Whether we realize it or not, we’re always teaching our children. With every choice, every comment and every silence, we’re always teaching them something. Wearisome, if you think about it, but such is a parent’s life. If we’re awake, we’re thinking.
I’ve had lots to ponder this week, including a visit to Holly’s orthopedic surgeon. In April, she broke the growth plate of one of her fingers during a drill before a soccer game. She didn’t need surgery, but would need eight weeks in a splint. She re-broke the same spot two weeks later (even though it was splinted), when she lost her footing on some steps and grabbed for the railing. Poor kid. This break was even worse, unfortunately, but her latest X-ray, taken Wednesday, showed that it was on the mend. I could see this and was pleased with her progress.
The doctor said it was time to wean her from the splint, and explained how to do this. I wondered if it was too early.
“You’re over-thinking this,” he impatiently replied. He’d interrupted me and had been somewhat brusque during our first two visits, too, which I was willing to chalk up to his being rushed or tired – but this was our third visit. He wasn’t just having a bad day, this is just his way, it seems. Whether or not my questions were warranted (no such thing, in my book – and how could this one not be, given the re-break?), his attitude was not. Why be impatient? Why be rude? How is that helpful?
Holly was watching. I didn’t want to create discomfort for her, but nor did I wish to teach her to stifle her questions. I’m raising a confident but graceful young woman. A balance needed to be struck.
Yes, I’m always thinking.
“I feel insulted,” I quietly replied. “She re-broke it two weeks later, and the X-ray then looked worse than the first. I wondered if that reset the clock.”
“You brought her here, and I examined her. If there was a formula, she wouldn’t need to be seen,” he said.
“Yes, but I heard you say at our first visit that she’d be in the splint for at least eight weeks. It’s been just over eight weeks, but she re-broke it – worse – two weeks in.”

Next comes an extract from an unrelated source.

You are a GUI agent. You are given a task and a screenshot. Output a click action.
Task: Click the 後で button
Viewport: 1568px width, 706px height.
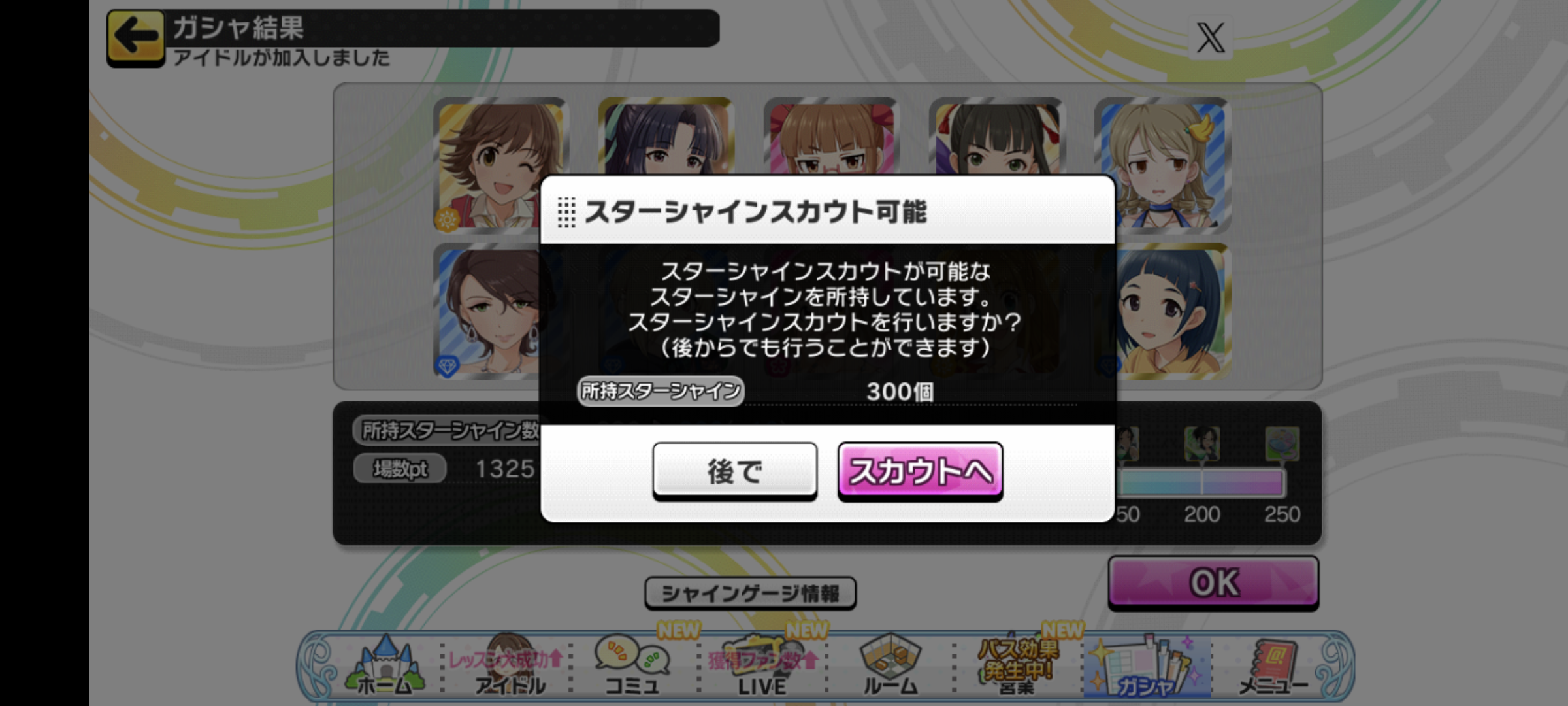(x=734, y=471)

I could see she’d made progress. I reasoned that any guidelines, even his, regarding the eight weeks, could be amended if healing was faster, and said so. I also volunteered that he is the bone expert, and that because I trusted his judgment (he’d been recommended by friends), I’d paid attention at that first visit (before the second break) when he’d told us to expect eight weeks in the splint. I was confused, I said, and just wanted to understand.
Mama bear, here, just wants to understand so that she can help her kid, pure and simple. That’s my job. I know we’re talking about a little broken bone, not a tumor, but still. I felt foolish and small. I felt my eyes begin to well up but no tears breached the banks. Geesh, if I have questions, I’m going to ask them. Are most doctors used to parents who don’t? Not the ones I prefer to patronize, I thought to myself.
“See you in four weeks,” he said, and abruptly left the room. Maybe not, I thought.
Hey, all you doctors (and other medical professionals), like it or not, we parents are your “patients,” too. We’re integral to making your plan work. And, well, we pay the bills. There is that. If you cannot be patient just because it’s useful and, moreover, because it’s the right thing to do, consider that we have the means to drive new patients to or away from you with our referrals.
I’m too classy to publicly name names. And besides, I’m guessing this doctor isn’t the only one with less-than-stellar bedside manner.
Even so, as we waited our turn to make our next appointment, I considered the big picture and decided that continuity of care was more important than dragging Holly to a new doctor.
Like it or not, I realized, this guy knows how her finger looks now. He’ll notice any subtle changes. But after this finger heals? We won’t be going back.